(Stored items)
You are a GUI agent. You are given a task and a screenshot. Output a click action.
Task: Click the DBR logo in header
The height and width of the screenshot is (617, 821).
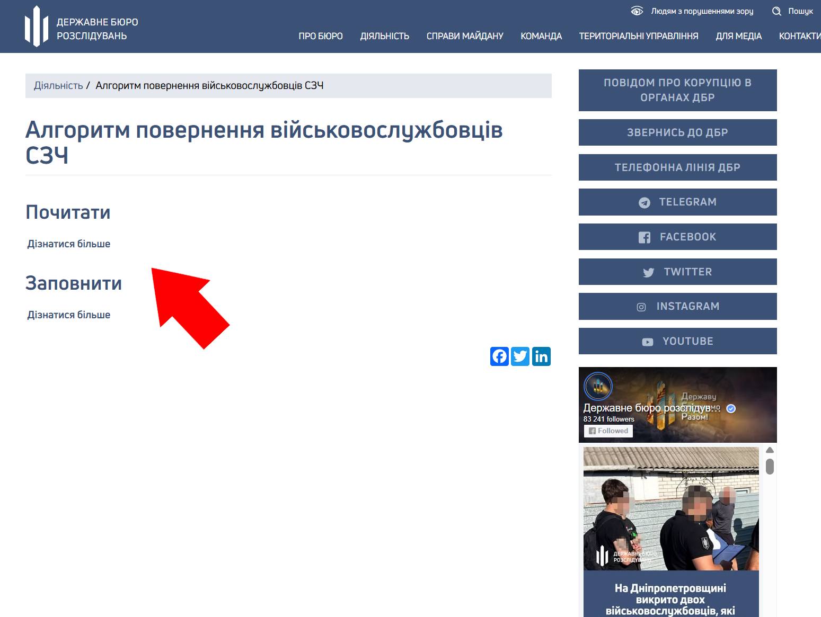[x=36, y=27]
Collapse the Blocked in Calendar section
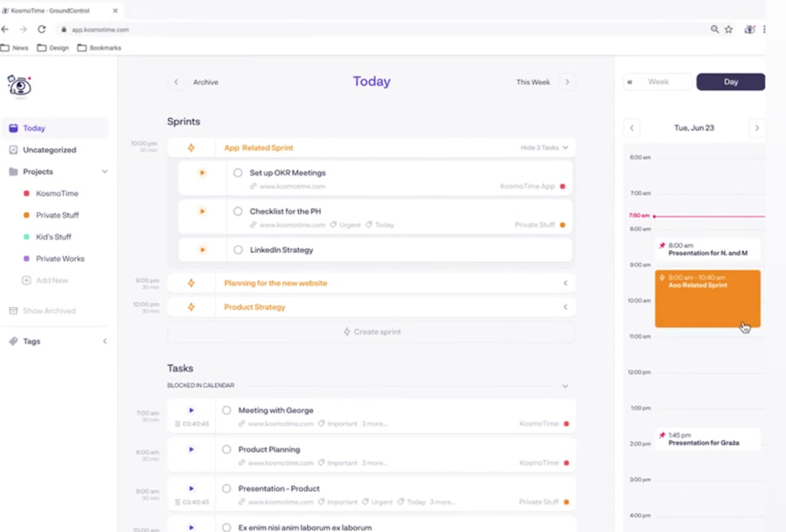Viewport: 786px width, 532px height. point(565,385)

_PROBLEM_
In the data above, swap every "screenshot" for "screen capture" and change nothing else. Return the full result with the pictures left out.

_SOLUTION TO THIS TASK_
You are a GUI agent. You are given a task and a screen capture. Output a click action.
Task: Click the DBR logo in header
The height and width of the screen capture is (617, 821).
[x=36, y=27]
Collapse the Blocked in Calendar section
Viewport: 786px width, 532px height. point(565,385)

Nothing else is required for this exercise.